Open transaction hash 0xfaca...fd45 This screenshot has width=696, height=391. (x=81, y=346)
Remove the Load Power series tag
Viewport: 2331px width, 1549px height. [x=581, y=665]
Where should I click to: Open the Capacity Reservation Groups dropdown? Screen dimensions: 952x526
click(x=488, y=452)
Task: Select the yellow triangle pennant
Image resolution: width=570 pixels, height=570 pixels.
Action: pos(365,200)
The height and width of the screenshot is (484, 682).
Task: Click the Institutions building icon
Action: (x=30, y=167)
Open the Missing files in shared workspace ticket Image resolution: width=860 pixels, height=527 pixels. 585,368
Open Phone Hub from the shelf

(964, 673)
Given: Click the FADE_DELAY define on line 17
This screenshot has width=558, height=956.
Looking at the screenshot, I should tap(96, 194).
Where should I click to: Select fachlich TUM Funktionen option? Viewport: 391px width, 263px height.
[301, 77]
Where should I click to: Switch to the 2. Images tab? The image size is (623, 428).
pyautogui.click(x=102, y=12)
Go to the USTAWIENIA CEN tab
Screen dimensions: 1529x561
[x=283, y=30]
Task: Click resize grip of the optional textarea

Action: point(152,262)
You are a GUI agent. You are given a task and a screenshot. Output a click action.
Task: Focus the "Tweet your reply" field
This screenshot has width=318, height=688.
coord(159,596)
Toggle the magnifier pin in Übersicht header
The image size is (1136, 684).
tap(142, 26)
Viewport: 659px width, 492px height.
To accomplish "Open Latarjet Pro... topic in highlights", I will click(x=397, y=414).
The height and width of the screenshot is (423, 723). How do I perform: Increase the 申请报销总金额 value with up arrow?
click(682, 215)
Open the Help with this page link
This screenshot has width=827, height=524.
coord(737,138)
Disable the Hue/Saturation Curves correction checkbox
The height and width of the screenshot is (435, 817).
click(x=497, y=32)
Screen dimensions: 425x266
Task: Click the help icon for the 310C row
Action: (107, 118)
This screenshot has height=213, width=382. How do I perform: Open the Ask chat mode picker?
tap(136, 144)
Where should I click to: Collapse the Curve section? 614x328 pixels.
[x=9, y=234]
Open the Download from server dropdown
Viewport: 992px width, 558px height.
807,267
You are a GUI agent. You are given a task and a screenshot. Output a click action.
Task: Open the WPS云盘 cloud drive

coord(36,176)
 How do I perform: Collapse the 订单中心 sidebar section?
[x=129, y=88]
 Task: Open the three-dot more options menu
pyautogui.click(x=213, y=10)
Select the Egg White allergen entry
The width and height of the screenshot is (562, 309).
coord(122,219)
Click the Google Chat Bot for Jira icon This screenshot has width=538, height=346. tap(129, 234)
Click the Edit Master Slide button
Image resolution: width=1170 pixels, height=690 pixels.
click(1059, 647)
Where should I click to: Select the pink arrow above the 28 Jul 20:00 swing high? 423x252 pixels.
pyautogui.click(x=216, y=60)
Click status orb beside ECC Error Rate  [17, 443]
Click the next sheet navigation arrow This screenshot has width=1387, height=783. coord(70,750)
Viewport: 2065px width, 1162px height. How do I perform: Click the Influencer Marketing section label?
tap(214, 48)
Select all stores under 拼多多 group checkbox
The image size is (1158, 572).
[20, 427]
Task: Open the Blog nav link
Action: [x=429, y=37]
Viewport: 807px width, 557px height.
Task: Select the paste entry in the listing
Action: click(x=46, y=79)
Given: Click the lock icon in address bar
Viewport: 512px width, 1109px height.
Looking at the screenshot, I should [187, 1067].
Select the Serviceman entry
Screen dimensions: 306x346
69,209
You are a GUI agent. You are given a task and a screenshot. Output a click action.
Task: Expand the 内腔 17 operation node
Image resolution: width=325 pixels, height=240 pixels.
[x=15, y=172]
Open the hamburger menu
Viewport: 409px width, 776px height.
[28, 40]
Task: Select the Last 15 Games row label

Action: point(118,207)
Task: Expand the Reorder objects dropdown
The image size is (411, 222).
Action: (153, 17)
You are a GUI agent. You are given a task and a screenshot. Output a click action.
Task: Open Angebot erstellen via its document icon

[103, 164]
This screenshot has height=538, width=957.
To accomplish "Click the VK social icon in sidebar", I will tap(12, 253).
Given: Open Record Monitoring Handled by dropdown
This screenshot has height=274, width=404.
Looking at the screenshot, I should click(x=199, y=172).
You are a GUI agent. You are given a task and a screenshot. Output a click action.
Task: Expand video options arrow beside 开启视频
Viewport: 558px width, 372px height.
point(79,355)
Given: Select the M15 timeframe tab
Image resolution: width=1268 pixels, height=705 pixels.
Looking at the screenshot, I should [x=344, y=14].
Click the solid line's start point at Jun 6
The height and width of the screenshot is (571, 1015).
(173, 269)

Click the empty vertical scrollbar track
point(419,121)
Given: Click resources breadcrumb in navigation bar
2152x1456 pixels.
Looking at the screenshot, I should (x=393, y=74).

**Description of the task**
Output as a JSON list of strings, one per line and skipping blank lines, the part of the records that opens with the line containing "Task: Expand the Reorder objects dropdown" and runs through the end of the records.

**Finished exercise**
[
  "Task: Expand the Reorder objects dropdown",
  "The image size is (411, 222).",
  "Action: (153, 17)",
  "You are a GUI agent. You are given a task and a screenshot. Output a click action.",
  "Task: Open Angebot erstellen via its document icon",
  "[103, 164]",
  "This screenshot has height=538, width=957.",
  "To accomplish \"Click the VK social icon in sidebar\", I will tap(12, 253).",
  "Given: Open Record Monitoring Handled by dropdown",
  "This screenshot has height=274, width=404.",
  "Looking at the screenshot, I should click(x=199, y=172).",
  "You are a GUI agent. You are given a task and a screenshot. Output a click action.",
  "Task: Expand video options arrow beside 开启视频",
  "Viewport: 558px width, 372px height.",
  "point(79,355)",
  "Given: Select the M15 timeframe tab",
  "Image resolution: width=1268 pixels, height=705 pixels.",
  "Looking at the screenshot, I should [x=344, y=14].",
  "Click the solid line's start point at Jun 6",
  "The height and width of the screenshot is (571, 1015).",
  "(173, 269)",
  "Click the empty vertical scrollbar track",
  "point(419,121)",
  "Given: Click resources breadcrumb in navigation bar",
  "2152x1456 pixels.",
  "Looking at the screenshot, I should (x=393, y=74)."
]